[RECORD SET Boundary: Start]

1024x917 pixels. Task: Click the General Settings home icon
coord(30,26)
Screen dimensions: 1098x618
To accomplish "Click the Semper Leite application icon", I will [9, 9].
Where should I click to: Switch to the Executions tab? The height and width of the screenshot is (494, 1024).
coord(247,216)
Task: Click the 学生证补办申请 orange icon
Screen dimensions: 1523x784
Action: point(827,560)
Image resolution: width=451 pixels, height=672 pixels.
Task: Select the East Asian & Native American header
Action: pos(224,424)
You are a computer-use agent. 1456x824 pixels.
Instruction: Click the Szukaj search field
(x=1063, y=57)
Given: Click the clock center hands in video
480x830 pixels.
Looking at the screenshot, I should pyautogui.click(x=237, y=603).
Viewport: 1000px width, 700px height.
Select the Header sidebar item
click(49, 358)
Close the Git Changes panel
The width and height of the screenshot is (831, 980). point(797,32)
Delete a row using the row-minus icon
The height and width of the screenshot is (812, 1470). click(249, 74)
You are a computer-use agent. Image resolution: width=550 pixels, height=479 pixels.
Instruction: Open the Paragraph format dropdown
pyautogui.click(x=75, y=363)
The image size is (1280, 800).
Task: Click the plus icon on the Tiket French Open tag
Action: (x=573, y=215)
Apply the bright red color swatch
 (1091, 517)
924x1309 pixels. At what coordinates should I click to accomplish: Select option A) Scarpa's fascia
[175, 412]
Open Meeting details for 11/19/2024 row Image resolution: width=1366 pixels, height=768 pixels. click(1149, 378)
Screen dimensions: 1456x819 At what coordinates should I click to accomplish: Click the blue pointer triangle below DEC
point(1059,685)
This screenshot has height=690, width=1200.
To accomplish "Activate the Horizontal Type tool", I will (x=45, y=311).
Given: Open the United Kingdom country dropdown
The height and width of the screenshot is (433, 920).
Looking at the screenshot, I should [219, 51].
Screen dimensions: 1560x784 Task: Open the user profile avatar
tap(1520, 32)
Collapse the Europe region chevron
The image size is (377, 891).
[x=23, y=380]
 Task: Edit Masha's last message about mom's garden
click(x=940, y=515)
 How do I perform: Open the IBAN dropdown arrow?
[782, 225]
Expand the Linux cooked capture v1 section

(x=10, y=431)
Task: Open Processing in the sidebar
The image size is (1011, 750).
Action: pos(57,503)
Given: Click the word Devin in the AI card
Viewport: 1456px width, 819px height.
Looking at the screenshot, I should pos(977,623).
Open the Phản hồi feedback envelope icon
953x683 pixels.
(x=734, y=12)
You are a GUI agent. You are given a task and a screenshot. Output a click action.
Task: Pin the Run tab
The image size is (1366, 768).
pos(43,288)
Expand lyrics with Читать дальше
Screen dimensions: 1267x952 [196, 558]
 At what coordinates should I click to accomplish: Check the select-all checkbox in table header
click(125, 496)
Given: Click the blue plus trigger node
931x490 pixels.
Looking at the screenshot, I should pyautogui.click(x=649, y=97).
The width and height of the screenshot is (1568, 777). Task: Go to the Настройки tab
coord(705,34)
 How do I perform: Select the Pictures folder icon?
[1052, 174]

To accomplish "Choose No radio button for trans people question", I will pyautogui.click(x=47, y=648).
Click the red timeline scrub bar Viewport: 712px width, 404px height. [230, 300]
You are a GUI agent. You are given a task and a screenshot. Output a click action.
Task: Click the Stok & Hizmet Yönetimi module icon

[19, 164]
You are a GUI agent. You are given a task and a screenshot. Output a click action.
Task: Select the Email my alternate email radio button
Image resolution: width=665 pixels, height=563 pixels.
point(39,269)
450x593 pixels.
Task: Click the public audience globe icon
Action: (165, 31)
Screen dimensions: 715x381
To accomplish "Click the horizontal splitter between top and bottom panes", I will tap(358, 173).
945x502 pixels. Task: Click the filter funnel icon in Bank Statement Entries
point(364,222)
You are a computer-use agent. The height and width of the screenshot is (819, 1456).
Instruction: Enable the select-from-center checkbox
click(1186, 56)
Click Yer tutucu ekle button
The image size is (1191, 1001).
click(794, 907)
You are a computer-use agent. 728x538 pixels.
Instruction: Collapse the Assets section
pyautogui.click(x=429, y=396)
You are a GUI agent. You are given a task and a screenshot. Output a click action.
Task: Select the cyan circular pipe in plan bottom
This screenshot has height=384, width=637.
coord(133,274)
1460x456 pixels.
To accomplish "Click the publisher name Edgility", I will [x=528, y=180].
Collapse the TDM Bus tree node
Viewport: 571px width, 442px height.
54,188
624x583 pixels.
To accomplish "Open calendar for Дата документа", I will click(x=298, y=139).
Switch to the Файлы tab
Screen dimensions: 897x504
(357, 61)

[RECORD SET Boundary: End]

§ REQUIRED WORK: Where the word "bottom" shows up in a line of the entries above, copy that line.

§ EXERCISE RESULT:
To accomplish "Click the horizontal splitter between top and bottom panes", I will tap(358, 173).
Task: Select the cyan circular pipe in plan bottom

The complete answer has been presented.